_Instructions for the task_
Using the records below, filter out every line that lacks "under" and copy the rest.

(Items from a data source)
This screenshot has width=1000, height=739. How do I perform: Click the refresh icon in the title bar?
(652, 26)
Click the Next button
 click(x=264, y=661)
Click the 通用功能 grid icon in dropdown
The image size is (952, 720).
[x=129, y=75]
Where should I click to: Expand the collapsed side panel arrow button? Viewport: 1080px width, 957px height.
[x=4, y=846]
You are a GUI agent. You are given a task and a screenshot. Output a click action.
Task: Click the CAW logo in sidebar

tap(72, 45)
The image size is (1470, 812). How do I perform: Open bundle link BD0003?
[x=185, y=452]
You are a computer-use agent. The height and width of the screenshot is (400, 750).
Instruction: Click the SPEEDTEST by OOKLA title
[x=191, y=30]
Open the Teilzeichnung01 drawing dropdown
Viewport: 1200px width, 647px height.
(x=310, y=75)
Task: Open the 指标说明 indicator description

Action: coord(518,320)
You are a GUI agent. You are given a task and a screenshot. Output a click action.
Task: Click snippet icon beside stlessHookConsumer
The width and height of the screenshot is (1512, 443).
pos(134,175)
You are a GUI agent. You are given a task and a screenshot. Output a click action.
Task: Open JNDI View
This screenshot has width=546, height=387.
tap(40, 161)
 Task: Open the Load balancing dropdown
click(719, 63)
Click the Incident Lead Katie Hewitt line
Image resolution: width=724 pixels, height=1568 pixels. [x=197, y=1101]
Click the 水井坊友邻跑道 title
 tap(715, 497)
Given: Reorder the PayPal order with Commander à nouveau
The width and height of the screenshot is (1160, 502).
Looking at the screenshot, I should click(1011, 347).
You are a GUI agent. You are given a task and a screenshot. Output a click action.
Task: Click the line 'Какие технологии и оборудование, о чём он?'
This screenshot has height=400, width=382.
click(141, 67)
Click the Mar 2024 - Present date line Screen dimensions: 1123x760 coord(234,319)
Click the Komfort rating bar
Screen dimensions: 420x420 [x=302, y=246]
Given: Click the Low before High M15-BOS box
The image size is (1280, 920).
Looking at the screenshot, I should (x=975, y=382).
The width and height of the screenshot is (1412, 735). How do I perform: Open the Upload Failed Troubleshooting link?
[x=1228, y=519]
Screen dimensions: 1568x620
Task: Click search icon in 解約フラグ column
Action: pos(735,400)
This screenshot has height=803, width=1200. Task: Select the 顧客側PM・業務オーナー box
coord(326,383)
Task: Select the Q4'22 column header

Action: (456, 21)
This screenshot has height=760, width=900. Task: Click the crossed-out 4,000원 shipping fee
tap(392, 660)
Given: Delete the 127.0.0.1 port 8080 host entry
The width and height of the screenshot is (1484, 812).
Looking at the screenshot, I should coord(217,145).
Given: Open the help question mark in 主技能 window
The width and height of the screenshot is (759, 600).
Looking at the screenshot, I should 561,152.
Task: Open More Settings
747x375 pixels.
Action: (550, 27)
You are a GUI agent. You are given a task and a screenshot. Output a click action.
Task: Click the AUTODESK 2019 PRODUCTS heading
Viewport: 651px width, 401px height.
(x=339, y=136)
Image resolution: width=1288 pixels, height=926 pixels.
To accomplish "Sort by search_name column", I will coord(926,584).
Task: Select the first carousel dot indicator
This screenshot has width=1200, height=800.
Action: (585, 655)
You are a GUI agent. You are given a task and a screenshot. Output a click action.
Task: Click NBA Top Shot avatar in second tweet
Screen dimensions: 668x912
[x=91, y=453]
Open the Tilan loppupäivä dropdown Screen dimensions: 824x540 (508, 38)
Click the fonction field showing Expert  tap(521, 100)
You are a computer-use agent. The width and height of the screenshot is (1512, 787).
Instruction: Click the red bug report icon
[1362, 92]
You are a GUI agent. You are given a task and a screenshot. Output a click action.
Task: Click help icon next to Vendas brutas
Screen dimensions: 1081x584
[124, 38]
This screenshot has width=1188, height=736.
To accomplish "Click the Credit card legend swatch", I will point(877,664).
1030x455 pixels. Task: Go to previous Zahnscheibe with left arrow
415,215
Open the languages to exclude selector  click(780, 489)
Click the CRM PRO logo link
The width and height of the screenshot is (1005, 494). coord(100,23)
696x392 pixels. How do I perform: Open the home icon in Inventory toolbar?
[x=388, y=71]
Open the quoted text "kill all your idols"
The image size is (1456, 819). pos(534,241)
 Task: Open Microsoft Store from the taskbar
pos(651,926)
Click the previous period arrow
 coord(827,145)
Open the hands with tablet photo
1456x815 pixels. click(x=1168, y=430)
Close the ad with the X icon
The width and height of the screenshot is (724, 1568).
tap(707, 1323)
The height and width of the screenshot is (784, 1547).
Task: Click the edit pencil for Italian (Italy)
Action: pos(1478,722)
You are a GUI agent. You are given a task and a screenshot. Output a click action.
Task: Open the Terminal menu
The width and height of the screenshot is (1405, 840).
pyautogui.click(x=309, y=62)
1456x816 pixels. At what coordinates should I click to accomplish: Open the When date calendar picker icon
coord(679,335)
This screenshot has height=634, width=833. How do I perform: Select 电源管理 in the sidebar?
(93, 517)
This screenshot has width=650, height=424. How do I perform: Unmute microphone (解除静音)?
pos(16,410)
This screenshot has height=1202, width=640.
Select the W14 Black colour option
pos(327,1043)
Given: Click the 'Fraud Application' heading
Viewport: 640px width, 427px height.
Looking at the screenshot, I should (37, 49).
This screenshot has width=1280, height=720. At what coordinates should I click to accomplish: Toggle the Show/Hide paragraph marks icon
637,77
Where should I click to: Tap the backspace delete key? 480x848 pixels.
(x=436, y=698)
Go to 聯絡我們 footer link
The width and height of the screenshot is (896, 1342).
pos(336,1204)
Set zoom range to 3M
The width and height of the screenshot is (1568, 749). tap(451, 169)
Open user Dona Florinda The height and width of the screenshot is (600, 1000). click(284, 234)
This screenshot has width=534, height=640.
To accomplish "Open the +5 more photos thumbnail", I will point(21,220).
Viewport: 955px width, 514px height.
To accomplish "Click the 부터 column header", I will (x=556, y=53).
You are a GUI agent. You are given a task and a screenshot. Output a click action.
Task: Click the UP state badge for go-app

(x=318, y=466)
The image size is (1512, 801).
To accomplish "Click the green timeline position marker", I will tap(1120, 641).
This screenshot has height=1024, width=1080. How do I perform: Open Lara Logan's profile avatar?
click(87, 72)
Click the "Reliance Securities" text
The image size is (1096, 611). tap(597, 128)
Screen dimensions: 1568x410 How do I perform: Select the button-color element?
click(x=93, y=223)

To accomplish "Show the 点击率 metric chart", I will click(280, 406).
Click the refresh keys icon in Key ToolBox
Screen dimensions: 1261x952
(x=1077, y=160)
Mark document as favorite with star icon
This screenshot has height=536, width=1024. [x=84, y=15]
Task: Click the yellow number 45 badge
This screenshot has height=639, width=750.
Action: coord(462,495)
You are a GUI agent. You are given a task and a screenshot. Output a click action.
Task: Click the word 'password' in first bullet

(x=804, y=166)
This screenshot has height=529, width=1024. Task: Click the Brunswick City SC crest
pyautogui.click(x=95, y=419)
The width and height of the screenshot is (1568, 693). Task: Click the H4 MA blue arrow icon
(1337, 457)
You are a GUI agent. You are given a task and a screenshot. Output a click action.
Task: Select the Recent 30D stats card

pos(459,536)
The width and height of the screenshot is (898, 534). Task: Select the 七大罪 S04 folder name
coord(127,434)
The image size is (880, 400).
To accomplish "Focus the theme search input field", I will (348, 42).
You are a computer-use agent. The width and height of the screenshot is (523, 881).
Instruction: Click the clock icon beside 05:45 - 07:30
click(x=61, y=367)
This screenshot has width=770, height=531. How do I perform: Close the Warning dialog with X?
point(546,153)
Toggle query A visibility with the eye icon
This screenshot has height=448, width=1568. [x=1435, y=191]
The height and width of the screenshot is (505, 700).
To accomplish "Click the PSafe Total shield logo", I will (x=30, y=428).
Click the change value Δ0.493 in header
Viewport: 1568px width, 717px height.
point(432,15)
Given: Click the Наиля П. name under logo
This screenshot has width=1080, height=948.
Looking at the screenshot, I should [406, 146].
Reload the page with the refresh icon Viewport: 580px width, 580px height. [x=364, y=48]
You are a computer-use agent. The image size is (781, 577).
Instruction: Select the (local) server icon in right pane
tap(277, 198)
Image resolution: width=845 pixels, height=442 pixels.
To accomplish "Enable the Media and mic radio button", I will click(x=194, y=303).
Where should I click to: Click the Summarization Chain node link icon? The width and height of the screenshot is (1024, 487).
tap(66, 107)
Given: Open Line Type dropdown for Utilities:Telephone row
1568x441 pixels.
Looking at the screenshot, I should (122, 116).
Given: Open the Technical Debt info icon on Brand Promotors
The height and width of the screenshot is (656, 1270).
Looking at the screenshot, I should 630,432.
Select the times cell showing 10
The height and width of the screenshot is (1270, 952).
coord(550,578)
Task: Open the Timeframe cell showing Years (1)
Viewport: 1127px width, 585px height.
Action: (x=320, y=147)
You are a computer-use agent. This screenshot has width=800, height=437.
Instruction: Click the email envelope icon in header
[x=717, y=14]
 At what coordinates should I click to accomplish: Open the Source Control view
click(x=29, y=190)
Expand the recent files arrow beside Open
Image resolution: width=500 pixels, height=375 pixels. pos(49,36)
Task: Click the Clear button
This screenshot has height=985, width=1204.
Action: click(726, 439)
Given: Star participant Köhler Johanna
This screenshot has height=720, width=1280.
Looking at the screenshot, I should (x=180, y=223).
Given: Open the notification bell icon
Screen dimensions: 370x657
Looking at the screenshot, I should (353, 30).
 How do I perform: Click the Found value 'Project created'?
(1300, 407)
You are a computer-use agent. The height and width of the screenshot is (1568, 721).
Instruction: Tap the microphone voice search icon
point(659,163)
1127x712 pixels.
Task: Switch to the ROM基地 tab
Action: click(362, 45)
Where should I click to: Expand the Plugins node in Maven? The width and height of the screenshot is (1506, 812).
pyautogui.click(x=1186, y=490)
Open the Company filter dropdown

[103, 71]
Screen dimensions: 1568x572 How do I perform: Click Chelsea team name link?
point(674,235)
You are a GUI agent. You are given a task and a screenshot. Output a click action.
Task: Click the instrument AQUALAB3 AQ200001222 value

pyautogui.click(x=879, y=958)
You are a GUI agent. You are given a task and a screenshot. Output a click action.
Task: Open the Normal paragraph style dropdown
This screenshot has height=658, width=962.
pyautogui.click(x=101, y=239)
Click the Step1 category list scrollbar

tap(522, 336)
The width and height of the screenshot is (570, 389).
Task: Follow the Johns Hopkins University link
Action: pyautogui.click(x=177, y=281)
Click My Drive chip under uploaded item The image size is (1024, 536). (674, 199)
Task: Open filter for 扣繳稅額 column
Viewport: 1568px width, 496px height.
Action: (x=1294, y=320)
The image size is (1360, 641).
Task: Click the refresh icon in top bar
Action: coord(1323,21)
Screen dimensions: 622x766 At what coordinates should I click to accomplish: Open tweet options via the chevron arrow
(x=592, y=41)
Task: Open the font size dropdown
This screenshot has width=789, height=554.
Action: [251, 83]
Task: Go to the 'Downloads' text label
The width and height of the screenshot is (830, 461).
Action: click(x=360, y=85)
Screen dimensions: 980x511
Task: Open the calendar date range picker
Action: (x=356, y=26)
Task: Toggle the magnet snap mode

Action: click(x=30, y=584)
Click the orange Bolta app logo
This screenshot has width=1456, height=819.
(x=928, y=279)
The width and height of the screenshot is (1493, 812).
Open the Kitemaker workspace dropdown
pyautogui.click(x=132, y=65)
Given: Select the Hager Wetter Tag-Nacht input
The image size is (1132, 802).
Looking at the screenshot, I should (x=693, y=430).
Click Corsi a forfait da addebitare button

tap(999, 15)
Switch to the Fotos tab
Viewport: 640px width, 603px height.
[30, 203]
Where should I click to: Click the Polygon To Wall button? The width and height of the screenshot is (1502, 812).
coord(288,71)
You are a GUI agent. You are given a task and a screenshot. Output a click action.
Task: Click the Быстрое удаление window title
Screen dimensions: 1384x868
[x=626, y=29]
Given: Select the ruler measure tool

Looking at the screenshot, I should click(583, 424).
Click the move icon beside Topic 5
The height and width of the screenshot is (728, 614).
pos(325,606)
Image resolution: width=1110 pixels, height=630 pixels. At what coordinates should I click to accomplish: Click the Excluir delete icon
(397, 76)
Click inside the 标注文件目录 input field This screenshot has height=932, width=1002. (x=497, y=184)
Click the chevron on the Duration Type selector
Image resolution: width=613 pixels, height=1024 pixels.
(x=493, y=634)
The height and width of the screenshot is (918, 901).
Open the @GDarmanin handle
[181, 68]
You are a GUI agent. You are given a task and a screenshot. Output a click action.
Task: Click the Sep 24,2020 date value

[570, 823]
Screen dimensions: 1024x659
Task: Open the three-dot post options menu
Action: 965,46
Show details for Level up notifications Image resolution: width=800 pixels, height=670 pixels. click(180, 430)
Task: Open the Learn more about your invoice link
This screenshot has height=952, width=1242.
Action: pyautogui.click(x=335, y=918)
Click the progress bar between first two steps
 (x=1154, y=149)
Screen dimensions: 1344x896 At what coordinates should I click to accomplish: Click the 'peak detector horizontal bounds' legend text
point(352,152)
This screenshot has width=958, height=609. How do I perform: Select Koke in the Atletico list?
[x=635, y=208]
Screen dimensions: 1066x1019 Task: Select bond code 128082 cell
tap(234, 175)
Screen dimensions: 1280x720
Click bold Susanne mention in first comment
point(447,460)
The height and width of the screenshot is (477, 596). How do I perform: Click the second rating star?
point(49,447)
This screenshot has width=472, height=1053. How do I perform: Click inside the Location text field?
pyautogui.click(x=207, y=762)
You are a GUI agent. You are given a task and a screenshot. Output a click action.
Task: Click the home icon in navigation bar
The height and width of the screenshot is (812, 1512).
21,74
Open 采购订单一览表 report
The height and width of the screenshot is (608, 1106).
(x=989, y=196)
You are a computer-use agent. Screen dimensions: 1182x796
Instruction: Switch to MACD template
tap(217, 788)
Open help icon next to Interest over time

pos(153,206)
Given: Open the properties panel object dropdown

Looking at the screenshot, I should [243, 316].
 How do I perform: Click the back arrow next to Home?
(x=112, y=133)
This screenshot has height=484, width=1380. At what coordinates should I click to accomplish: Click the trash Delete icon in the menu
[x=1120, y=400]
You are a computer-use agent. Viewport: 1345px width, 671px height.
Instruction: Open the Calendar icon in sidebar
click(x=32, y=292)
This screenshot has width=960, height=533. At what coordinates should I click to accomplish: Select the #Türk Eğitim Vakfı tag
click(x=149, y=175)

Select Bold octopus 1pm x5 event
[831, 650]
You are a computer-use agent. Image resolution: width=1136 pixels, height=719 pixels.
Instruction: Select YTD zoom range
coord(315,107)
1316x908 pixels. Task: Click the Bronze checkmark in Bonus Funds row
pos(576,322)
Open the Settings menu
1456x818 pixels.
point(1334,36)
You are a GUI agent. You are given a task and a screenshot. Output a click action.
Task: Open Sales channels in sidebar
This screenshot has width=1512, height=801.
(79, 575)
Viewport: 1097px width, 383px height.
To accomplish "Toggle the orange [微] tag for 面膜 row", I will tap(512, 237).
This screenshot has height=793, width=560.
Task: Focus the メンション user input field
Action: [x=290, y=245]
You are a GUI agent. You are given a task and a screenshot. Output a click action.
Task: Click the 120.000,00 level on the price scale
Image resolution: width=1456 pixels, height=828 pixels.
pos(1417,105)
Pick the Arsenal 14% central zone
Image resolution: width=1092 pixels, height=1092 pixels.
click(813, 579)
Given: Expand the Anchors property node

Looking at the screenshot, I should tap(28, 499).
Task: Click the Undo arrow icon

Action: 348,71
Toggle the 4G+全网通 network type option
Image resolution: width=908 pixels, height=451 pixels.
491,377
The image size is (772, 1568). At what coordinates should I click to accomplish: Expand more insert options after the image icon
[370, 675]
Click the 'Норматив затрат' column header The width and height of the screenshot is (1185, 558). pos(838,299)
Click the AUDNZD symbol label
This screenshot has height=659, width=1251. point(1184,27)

_Written response_
Given: Click the Наиля П. name under logo
Click My Drive chip under uploaded item The image size is (1024, 536). (674, 199)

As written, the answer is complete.